Instructions for the task: In the records that follow, find the line containing "Where should I" and the line containing "Image resolution: width=684", then transcribe both and every line between them exactly, omitting pictures.

Supplied entries:
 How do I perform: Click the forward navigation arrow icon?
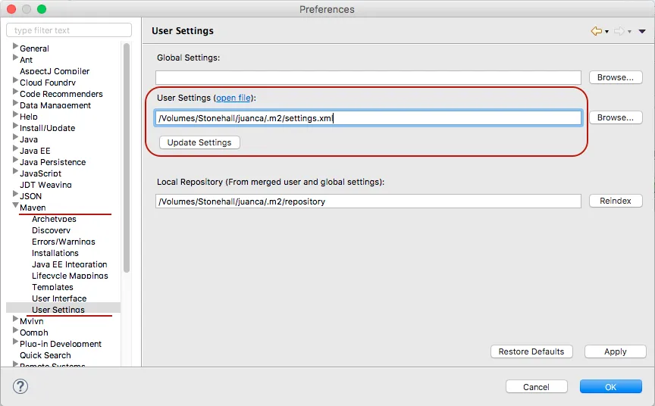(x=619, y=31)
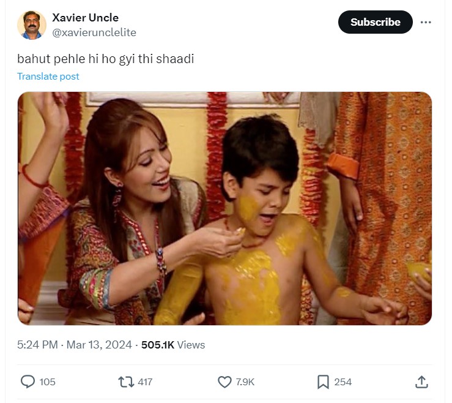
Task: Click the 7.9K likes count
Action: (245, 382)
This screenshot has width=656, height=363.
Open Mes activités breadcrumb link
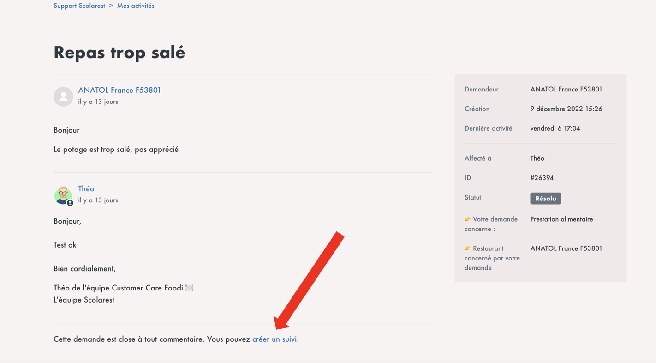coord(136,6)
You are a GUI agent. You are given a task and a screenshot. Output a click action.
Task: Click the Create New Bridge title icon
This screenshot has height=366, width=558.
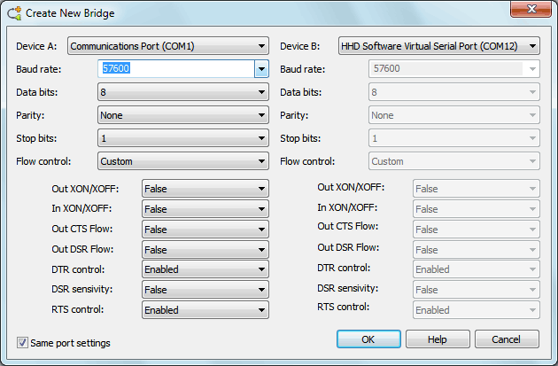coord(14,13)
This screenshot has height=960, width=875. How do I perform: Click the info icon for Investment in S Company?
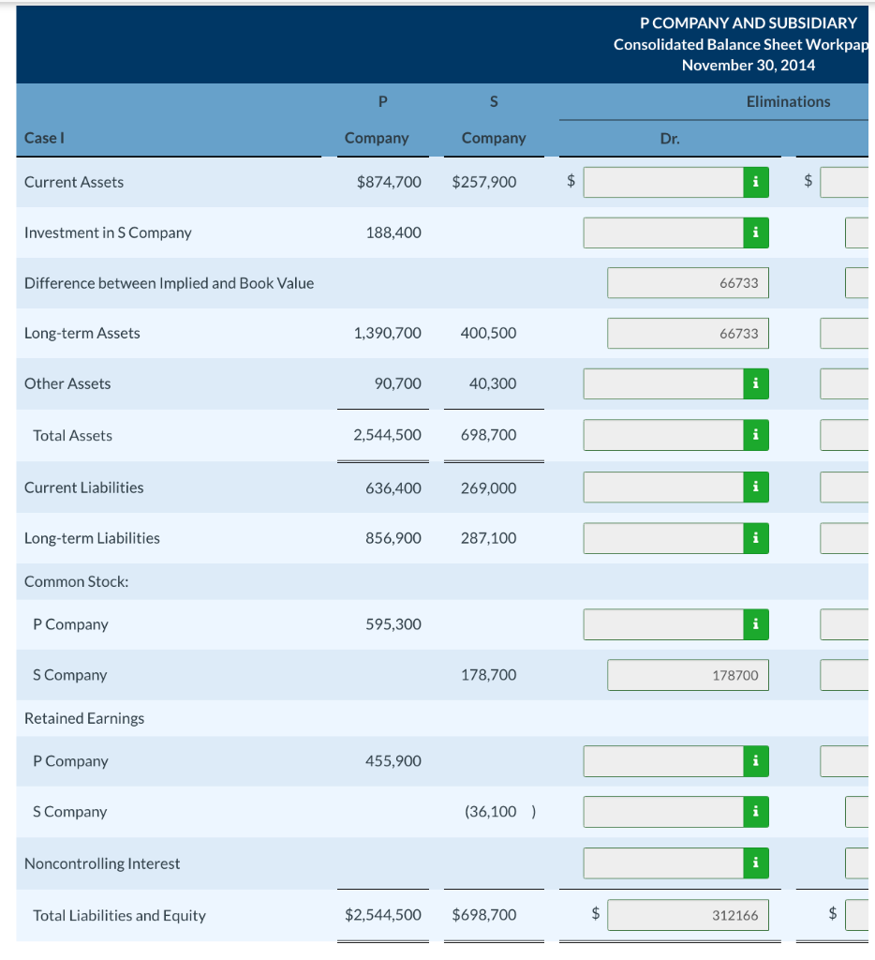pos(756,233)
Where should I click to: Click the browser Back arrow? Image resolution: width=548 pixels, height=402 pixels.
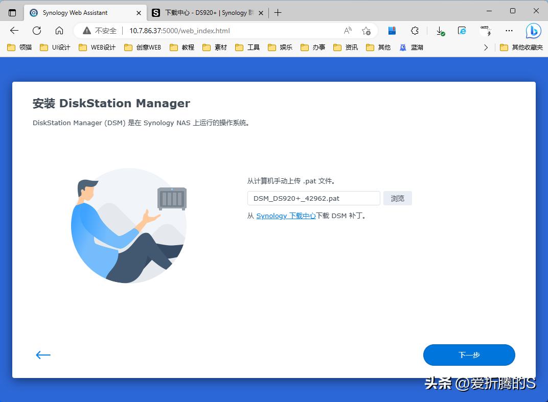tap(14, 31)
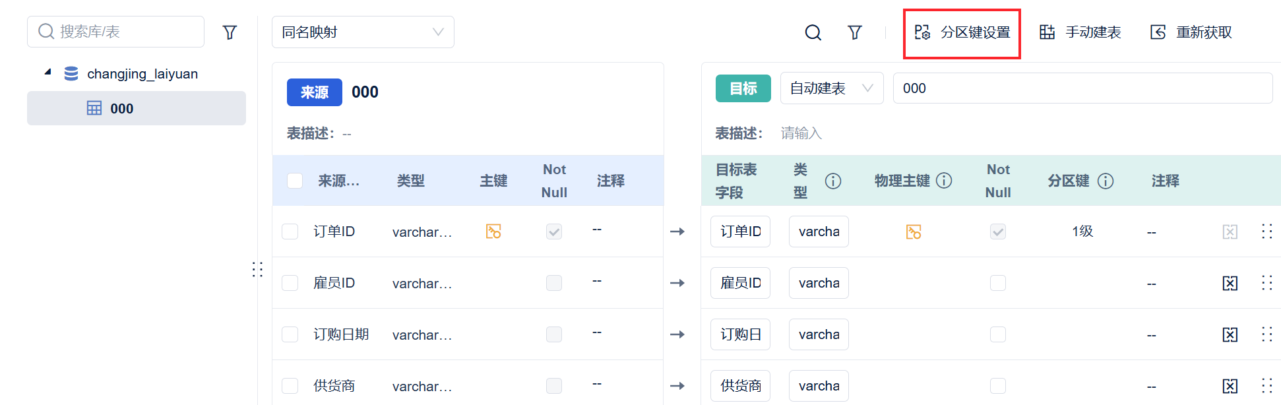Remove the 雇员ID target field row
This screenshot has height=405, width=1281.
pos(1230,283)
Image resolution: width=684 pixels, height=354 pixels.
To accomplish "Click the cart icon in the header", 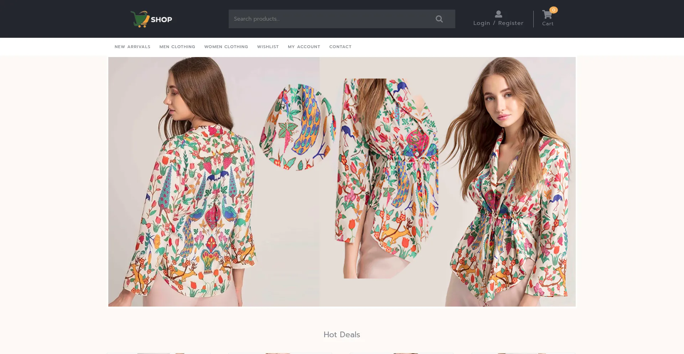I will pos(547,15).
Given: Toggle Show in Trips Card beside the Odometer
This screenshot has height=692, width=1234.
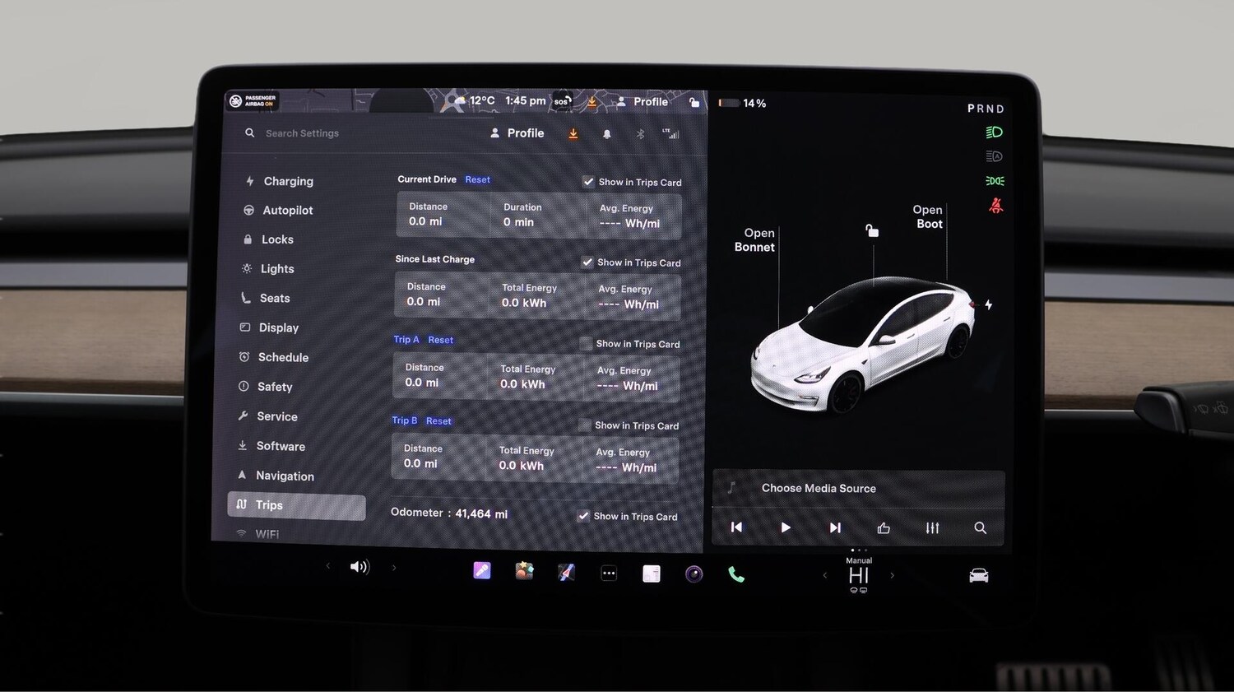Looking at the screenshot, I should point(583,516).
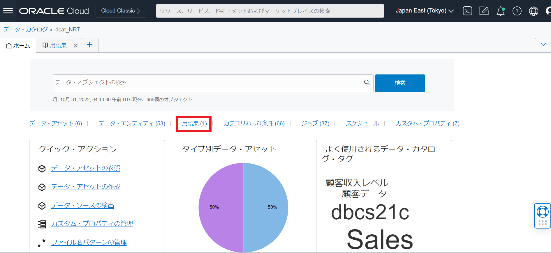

Task solution:
Where should I click to: Click the browser Back arrow? Image resolution: width=548 pixels, height=402 pixels.
tap(14, 31)
Remove the 雇员ID target field row
This screenshot has height=405, width=1281.
pos(1230,283)
Image resolution: width=684 pixels, height=354 pixels.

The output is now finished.